I Dreamt of Something Lost recently won the main category of the New Media Writing Prize – the Chris Meade Memorial Main Prize. I haven’t really known what to do with myself since getting this news. I’ve spent days in a state of periodic excitement and incredulity, of course. I’ve thought about what to do with the prize money, I’ve splurged on a meal out and a cocktail. I’ve gone through all the motions of celebration. The idea was that this blog post would be a more thoughtful acceptance speech than I managed on the night, but I find myself still unsure what to make of this win.
It always surprises me when people connect emotionally with I Dreamt of Something Lost. Making it was such an odd process – fumbling my way through so many fields that were completely new to me. Coding. Creative research. Writing about ‘my practice’, explaining my artistic intent. Usually, all I have is a theme or set of themes – and my thinking on them sharpens throughout the process, but the details of any ‘artistic intent’ are a pleasant surprise after the fact. Besides which, IDoSL felt like such a strange project. At once ambitious and understated. Deeply personal, yet full of events I had never experienced myself. The emotions were all there, but I was approaching at strange angles, feeling them askance.
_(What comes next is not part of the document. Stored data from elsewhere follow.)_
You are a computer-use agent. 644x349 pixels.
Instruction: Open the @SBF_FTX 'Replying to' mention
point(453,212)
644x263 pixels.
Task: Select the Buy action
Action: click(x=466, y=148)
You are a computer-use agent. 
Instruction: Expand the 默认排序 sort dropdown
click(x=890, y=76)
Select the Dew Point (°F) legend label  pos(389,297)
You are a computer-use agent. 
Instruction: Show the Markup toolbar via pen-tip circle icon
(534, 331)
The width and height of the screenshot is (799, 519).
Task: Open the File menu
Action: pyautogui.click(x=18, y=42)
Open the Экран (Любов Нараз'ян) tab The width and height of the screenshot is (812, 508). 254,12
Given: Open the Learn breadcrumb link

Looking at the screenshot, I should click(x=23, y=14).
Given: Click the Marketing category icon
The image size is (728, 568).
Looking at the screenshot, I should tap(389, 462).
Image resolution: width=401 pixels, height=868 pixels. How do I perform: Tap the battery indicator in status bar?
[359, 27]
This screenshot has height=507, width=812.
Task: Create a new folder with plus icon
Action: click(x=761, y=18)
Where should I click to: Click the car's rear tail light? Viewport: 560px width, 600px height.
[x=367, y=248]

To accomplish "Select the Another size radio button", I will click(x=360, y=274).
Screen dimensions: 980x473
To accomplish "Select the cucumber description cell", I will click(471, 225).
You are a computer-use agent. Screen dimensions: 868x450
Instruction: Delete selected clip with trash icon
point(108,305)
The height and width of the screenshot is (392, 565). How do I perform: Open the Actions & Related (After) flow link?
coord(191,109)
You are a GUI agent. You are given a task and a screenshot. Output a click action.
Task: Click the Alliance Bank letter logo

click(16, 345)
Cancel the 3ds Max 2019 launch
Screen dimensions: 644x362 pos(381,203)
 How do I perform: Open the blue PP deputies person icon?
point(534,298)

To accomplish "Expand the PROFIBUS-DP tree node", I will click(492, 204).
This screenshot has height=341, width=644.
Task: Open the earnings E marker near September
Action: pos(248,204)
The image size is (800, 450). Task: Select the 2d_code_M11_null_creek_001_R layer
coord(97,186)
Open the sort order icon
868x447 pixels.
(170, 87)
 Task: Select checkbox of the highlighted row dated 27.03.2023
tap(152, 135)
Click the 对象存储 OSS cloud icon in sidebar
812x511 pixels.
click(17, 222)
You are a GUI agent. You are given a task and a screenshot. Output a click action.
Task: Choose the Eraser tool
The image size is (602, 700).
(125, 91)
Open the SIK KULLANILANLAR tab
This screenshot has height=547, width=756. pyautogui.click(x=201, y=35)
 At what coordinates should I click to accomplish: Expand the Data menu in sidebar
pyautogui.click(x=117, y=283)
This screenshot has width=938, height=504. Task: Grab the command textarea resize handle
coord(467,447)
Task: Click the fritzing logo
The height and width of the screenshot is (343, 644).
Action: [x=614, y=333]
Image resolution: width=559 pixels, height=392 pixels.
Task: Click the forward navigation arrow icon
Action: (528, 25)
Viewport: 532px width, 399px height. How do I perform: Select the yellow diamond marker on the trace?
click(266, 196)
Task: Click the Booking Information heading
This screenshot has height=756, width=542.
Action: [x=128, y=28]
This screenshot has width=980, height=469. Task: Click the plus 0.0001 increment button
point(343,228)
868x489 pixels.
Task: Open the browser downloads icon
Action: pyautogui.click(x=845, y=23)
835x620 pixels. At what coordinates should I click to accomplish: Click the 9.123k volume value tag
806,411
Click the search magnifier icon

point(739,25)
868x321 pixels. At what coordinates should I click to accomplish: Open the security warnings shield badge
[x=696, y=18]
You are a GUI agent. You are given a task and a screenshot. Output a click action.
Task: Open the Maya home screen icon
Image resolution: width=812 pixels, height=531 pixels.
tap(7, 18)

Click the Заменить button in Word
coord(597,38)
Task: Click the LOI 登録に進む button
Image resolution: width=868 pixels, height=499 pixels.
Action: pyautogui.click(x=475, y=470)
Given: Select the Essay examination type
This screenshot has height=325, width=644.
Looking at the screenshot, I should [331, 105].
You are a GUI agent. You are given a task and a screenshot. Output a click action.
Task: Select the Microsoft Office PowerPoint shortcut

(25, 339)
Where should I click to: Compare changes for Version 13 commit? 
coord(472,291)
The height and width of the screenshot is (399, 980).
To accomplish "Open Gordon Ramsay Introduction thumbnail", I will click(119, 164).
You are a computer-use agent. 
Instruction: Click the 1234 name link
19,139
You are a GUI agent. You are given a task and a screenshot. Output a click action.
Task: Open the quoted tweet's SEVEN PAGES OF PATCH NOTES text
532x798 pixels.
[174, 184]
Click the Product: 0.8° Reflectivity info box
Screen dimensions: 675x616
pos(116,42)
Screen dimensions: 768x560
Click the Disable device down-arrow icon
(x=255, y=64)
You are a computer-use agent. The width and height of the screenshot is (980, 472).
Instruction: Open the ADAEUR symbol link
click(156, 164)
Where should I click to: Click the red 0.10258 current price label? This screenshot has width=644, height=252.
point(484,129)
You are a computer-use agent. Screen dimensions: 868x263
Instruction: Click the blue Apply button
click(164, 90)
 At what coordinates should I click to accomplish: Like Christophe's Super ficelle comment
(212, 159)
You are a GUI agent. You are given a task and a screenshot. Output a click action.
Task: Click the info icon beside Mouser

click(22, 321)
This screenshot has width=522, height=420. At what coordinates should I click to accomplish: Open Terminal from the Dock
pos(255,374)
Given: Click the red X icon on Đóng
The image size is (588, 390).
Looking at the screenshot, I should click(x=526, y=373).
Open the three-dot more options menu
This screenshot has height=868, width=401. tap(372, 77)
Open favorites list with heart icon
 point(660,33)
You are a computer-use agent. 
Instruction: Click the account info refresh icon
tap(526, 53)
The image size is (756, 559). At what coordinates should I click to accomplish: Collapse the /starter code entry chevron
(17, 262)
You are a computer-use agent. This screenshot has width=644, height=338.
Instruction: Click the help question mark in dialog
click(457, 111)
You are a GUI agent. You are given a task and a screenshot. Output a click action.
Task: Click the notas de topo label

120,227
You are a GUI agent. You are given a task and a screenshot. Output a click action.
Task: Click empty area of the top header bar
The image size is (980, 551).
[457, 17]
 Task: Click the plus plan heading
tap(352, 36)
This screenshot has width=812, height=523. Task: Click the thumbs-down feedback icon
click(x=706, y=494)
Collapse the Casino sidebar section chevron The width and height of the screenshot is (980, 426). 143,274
It often felt impossible that anyone but me would truly get it.
‘Do you get it?’ It’s a stupid, impossible ask. The thing you get from my art will likely bear very little resemblance to what I wanted you to get, because I am me and you are you. I won't have a clue what you get unless you tell me – and even then, how can I ever know for sure? There’s a very transactional sense to all this, like you’re coming to my art and leaving with a shiny emotional truth. Like something’s been produced.
I don’t like thinking about art this way, but I sense some truth in it. A while ago, I spoke to a close friend about the idea of ‘consuming’ media. ‘Content’ and ‘content consumption’ have both come under fire, as phrases, for their role in relegating art to an undifferentiated commercial slurry. Neither of us liked ‘content’, but both of us liked ‘consumption’. Art as nourishment, as sustenance. Art as calories. Art as organic matter, taken in and turned to fuel. Art as necessary for life. Art as an experience, and then as part of you.
I mentioned going for a celebratory meal out, earlier. We had Mexican. A portion so large I took half of it home in a box. The restaurant was loud and busy. I watched a child at the next table over plopping ice into her drink. When the food arrived, it was so good I took in nothing else. I functionally blacked out until I’d had my fill – nothing but the taste exploding on my tongue. And then – and then – I felt full.
That’s what I want for the reader of my work. That’s the thing I want people to get. And, well, evidently some people did. It feels good, knowing that. It makes me glad.
(Thank you, once again, to the NMWP judges and to everyone at UiB and to my partner and to my friends.)